— begin Record list —
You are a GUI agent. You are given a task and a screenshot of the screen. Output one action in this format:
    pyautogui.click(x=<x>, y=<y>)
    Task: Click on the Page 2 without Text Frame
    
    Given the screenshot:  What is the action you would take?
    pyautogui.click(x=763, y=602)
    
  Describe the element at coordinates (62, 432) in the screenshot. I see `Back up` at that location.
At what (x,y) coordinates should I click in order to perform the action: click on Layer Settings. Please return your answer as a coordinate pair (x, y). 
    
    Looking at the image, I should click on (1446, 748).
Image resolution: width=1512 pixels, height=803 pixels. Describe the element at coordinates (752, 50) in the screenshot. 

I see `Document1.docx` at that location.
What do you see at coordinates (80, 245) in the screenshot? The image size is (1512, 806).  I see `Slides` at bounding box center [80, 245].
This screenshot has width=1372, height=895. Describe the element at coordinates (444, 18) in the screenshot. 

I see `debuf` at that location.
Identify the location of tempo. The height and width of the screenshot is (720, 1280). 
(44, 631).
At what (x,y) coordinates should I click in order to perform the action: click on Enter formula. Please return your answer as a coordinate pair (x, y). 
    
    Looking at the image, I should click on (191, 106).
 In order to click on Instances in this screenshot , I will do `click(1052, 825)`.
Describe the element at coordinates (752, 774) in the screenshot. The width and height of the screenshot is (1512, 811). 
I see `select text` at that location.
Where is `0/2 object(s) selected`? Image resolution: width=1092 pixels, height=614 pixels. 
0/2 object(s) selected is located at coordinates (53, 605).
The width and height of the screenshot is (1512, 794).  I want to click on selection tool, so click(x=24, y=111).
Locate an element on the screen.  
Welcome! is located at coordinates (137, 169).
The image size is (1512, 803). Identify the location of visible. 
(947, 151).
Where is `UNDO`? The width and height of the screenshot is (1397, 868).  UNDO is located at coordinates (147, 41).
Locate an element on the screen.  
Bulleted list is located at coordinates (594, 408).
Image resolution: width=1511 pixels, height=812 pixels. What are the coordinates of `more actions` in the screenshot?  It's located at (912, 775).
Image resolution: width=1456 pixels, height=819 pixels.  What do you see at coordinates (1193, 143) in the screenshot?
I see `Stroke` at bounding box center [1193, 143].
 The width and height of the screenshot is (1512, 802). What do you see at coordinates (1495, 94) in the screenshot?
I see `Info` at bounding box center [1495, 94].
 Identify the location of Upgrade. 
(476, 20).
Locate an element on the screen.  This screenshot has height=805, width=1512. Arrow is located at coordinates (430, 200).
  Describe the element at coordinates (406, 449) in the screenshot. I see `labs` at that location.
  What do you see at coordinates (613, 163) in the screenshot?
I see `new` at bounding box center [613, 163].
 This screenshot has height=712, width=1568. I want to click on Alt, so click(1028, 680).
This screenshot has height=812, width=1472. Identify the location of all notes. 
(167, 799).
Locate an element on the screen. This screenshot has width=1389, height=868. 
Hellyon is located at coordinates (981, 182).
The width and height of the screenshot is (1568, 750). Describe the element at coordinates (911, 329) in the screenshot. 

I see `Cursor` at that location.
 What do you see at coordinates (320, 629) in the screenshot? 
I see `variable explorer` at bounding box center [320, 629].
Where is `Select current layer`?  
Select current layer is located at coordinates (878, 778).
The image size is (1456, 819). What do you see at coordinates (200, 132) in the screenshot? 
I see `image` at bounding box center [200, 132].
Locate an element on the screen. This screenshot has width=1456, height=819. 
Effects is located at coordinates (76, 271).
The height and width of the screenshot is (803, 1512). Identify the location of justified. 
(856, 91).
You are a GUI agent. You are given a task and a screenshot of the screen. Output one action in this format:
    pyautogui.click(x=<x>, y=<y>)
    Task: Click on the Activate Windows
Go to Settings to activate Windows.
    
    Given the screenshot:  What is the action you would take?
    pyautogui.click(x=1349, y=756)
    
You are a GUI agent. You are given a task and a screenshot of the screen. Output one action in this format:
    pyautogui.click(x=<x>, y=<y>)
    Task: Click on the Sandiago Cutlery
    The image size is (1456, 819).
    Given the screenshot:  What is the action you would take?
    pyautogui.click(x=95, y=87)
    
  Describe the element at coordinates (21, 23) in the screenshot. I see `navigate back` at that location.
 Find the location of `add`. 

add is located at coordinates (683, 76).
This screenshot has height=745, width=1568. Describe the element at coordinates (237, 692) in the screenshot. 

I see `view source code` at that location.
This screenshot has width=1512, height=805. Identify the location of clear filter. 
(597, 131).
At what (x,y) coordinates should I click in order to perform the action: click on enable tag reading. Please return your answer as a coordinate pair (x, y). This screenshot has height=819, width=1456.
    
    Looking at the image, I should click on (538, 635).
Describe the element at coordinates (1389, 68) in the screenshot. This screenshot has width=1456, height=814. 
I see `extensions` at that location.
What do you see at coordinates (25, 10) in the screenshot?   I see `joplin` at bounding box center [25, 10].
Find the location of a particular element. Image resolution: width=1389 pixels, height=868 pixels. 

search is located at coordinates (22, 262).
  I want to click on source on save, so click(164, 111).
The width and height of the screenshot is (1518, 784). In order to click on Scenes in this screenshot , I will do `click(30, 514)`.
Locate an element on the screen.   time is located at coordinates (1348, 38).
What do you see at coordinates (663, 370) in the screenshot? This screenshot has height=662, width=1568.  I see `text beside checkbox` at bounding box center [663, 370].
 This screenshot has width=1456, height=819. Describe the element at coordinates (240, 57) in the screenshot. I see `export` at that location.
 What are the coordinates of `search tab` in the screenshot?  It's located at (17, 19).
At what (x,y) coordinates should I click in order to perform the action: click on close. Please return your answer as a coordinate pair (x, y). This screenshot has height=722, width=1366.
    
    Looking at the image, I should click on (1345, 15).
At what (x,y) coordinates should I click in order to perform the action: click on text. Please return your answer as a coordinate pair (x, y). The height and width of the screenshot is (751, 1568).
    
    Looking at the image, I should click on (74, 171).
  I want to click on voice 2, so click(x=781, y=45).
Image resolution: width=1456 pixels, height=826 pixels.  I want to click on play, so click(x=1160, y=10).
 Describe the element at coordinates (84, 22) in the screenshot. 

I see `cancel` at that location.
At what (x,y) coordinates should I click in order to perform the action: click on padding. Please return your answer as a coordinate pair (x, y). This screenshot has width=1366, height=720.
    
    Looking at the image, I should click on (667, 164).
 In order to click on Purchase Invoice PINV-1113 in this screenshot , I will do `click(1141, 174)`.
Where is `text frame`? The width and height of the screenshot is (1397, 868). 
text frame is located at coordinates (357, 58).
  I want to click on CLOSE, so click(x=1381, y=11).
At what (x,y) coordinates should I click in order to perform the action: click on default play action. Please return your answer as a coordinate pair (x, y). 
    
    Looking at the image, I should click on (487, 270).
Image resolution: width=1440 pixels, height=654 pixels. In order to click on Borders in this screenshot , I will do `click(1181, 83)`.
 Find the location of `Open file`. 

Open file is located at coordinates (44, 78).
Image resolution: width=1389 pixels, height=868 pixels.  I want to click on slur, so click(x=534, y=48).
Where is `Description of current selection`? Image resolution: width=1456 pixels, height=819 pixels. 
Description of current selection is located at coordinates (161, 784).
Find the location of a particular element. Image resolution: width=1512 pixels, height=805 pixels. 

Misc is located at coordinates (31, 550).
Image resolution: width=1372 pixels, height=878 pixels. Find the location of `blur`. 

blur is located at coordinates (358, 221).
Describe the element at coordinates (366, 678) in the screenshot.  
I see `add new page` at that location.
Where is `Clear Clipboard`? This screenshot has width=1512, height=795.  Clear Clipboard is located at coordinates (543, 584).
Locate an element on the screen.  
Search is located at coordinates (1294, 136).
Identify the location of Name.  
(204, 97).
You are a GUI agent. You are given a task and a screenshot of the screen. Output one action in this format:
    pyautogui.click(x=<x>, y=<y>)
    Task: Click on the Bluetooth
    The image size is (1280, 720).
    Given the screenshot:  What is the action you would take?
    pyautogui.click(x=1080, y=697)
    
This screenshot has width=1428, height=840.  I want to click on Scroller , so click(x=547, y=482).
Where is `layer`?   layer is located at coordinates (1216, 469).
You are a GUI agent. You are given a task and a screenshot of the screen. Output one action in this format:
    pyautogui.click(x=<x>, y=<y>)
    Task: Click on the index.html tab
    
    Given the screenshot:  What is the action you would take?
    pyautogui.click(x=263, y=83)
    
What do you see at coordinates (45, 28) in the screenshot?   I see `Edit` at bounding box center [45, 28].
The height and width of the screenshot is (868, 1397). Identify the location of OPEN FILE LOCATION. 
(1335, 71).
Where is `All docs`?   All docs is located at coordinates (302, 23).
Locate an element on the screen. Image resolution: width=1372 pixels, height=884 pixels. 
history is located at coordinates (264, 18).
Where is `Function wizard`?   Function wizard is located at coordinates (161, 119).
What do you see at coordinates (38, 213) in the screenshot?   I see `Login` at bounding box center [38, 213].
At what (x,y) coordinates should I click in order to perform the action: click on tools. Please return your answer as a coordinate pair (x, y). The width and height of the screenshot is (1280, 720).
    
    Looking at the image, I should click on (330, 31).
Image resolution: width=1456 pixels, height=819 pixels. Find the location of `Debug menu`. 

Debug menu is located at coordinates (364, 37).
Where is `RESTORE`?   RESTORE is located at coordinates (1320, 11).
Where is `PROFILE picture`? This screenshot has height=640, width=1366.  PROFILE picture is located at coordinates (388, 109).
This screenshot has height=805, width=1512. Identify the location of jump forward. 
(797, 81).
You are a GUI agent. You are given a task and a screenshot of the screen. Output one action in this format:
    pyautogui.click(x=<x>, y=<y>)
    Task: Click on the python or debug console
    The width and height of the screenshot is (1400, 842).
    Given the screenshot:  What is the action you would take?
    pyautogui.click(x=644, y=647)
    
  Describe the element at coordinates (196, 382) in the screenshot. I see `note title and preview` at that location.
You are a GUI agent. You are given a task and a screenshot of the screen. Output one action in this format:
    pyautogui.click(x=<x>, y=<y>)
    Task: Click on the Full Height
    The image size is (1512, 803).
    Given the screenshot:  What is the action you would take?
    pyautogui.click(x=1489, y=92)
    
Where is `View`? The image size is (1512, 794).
— end Record list —
● **Exercise requirements**
Please copy out each of the lines above that contains the string "selection". Case counts, so a line matches only if its capital and small letters match.

● **Response to the exercise**
The width and height of the screenshot is (1512, 794).  I want to click on selection tool, so click(x=24, y=111).
Where is `Description of current selection`? Image resolution: width=1456 pixels, height=819 pixels. 
Description of current selection is located at coordinates (161, 784).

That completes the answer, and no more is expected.